## Exercise description
What lines in the records below hold the string "will"? Please show them.

-------------------------

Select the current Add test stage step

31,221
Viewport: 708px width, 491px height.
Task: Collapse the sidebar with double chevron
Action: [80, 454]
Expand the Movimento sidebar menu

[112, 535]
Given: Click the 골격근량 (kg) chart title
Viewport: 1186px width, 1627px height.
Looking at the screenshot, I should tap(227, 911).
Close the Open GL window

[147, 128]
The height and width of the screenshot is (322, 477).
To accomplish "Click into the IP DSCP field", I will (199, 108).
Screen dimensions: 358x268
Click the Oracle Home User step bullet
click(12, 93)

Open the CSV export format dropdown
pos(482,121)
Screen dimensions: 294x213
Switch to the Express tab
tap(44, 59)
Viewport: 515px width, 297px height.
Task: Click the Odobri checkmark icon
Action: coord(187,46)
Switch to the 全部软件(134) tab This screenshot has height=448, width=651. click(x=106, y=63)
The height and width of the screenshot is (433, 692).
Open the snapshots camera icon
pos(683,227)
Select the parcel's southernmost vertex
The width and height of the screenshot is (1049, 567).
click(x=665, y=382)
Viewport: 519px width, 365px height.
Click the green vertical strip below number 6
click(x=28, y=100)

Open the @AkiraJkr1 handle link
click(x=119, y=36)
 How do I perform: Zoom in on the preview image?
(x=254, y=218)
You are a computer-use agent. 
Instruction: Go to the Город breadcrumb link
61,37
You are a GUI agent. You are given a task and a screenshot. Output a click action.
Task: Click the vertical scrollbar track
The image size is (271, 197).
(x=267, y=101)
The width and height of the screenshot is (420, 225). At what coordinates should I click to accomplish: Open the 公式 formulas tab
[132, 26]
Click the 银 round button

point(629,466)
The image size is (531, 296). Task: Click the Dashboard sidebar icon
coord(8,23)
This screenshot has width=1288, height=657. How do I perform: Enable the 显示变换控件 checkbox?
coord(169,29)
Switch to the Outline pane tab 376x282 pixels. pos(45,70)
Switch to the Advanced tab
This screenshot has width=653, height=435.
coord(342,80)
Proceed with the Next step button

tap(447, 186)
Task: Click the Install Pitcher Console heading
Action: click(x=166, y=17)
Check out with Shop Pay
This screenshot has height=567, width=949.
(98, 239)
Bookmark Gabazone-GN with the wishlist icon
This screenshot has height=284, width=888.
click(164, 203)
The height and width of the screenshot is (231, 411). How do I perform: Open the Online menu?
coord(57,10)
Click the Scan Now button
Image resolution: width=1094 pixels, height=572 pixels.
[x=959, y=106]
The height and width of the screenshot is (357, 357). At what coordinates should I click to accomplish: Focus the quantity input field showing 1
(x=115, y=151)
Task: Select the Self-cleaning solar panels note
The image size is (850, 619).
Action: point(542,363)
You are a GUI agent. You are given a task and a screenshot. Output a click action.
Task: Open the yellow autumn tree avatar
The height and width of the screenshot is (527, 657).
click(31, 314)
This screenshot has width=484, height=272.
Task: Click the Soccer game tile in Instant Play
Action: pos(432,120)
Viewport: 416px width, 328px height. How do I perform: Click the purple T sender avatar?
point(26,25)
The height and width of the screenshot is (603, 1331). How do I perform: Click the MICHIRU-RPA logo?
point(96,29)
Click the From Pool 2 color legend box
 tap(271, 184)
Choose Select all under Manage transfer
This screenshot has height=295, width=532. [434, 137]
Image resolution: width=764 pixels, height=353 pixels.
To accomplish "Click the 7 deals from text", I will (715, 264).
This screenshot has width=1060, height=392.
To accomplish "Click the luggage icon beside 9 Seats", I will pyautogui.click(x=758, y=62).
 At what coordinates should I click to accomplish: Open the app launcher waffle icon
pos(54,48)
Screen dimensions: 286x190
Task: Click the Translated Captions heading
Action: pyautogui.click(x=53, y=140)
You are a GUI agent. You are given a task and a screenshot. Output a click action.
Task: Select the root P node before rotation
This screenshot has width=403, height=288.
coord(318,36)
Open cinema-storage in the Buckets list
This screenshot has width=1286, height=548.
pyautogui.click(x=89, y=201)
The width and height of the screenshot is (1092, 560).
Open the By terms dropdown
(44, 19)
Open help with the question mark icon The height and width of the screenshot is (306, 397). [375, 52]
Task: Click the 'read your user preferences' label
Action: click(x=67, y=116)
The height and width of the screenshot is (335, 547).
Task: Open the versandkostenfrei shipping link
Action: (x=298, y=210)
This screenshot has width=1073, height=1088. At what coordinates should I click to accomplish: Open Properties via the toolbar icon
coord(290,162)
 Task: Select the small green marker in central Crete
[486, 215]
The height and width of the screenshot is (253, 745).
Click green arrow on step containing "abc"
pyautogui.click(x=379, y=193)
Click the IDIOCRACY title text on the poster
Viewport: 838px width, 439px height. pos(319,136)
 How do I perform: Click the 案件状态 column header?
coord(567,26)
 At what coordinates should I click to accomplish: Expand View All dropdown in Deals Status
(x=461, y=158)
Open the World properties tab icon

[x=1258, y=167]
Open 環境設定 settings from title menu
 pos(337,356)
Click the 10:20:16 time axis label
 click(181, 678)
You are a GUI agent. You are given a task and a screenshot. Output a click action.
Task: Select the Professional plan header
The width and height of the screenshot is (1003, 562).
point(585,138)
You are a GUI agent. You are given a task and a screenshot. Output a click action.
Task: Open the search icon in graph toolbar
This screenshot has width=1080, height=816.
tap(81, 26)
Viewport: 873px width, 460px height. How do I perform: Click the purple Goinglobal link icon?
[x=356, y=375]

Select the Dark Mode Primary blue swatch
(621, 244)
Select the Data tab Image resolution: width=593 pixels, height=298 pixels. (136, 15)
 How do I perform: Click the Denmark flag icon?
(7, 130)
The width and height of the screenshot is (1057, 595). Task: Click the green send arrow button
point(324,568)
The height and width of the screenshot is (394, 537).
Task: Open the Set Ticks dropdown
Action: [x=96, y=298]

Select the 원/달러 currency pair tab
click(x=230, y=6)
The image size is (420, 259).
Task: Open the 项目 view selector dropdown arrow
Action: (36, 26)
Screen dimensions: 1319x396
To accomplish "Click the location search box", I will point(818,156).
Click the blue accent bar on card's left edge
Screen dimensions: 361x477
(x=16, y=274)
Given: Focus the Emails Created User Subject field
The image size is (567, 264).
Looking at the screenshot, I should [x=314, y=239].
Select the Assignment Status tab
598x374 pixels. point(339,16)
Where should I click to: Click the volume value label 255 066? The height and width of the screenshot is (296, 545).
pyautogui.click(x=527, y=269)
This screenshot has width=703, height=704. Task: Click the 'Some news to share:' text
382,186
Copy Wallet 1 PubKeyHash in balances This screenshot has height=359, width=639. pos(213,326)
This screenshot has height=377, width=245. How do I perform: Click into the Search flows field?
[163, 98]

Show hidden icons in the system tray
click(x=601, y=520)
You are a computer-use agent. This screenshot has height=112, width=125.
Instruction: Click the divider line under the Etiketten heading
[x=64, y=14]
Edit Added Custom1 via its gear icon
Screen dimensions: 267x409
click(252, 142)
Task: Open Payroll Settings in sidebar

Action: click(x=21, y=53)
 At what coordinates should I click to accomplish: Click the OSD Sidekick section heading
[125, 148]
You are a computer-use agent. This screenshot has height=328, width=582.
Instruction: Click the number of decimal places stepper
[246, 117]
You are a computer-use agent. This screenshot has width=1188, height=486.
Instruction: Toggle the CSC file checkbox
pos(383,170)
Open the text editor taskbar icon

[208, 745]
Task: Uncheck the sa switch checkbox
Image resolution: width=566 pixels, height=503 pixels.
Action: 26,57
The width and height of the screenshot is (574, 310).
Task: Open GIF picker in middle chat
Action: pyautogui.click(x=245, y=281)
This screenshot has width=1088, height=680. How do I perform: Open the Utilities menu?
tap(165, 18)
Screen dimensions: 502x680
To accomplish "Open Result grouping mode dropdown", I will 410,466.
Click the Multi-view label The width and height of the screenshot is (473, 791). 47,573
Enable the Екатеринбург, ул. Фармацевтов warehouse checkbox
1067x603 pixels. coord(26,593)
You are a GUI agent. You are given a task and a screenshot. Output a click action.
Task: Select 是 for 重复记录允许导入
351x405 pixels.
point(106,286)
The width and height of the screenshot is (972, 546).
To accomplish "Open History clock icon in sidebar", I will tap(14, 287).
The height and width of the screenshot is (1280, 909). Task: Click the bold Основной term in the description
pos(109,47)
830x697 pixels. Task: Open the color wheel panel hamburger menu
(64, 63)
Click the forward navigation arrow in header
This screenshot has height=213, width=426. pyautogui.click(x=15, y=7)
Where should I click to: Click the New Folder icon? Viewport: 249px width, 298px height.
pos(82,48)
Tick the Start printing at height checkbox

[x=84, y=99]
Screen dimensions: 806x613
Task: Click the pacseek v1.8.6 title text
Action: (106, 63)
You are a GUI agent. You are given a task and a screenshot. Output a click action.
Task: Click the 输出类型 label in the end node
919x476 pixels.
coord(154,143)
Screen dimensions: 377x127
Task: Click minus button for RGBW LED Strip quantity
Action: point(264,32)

-------------------------

## Task result
To accomplish "Click into the IP DSCP field", I will (199, 108).
To accomplish "Click the 7 deals from text", I will (715, 264).
To accomplish "Click the luggage icon beside 9 Seats", I will pyautogui.click(x=758, y=62).
To accomplish "Click the location search box", I will point(818,156).
To accomplish "Open Result grouping mode dropdown", I will 410,466.
To accomplish "Open History clock icon in sidebar", I will tap(14, 287).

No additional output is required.